━━ Исходный текст ━━

In [None]:
import os
import re
import requests
import subprocess
from pathlib import Path
from tqdm import tqdm


def get_direct_file_link(mailru_file_url: str) -> str:
    """
    Преобразует публичную ссылку вида:
        https://cloud.mail.ru/public/<key>/<subkey>/<filename>
    в прямую ссылку на CDN, по которой можно скачать файл через wget или requests.

    Возвращает прямую ссылку для скачивания.
    """
    resp = requests.get(mailru_file_url)
    if resp.status_code != 200:
        raise RuntimeError(f"Ошибка {resp.status_code} при запросе {mailru_file_url}")

    match = re.search(r'dispatcher.*?weblink_get.*?url":"(.*?)"', resp.text)
    if not match:
        raise RuntimeError("Не удалось найти CDN ссылку в HTML Mail.ru")

    base_url = match.group(1)
    parts = mailru_file_url.strip("/").split("/")[-3:]
    return f"{base_url}/{parts[0]}/{parts[1]}/{parts[2]}"


def download_from_mailru(file_url: str, local_name: str, force: bool = False, show_progress: bool = True):
    """
    Скачивает файл с Mail.ru по публичной ссылке.

    Args:
        file_url: ссылка на файл в облаке Mail.ru.

━━━
━━ Фрагмент набора данных ━━

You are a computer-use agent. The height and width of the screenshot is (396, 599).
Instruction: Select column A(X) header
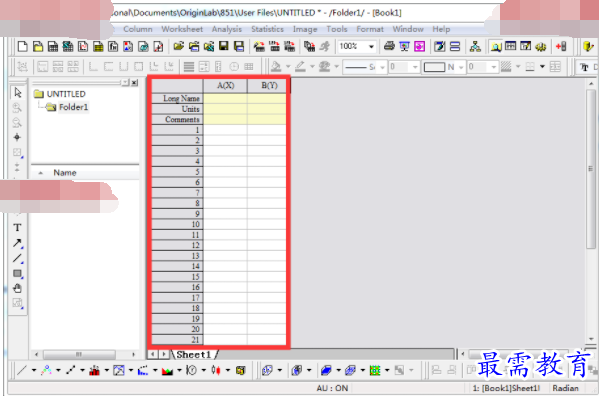[225, 86]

━━━

[Задания]
**a)** Перепишите исходный текст начиная с «def get_direct_file_link(mailru_file_url: str)» и заканчивая «wget или requests.» включительно, заменив «wget» на «curl».
**b)** Какой параметр функции download_from_mailru в исходном тексте по умолчанию равен False?
Отвечайте только по исходному тексту.

[Ответы по заданиям]
**a)**
def get_direct_file_link(mailru_file_url: str) -> str:
    """
    Преобразует публичную ссылку вида:
        https://cloud.mail.ru/public/<key>/<subkey>/<filename>
    в прямую ссылку на CDN, по которой можно скачать файл через curl или requests.

**b)** force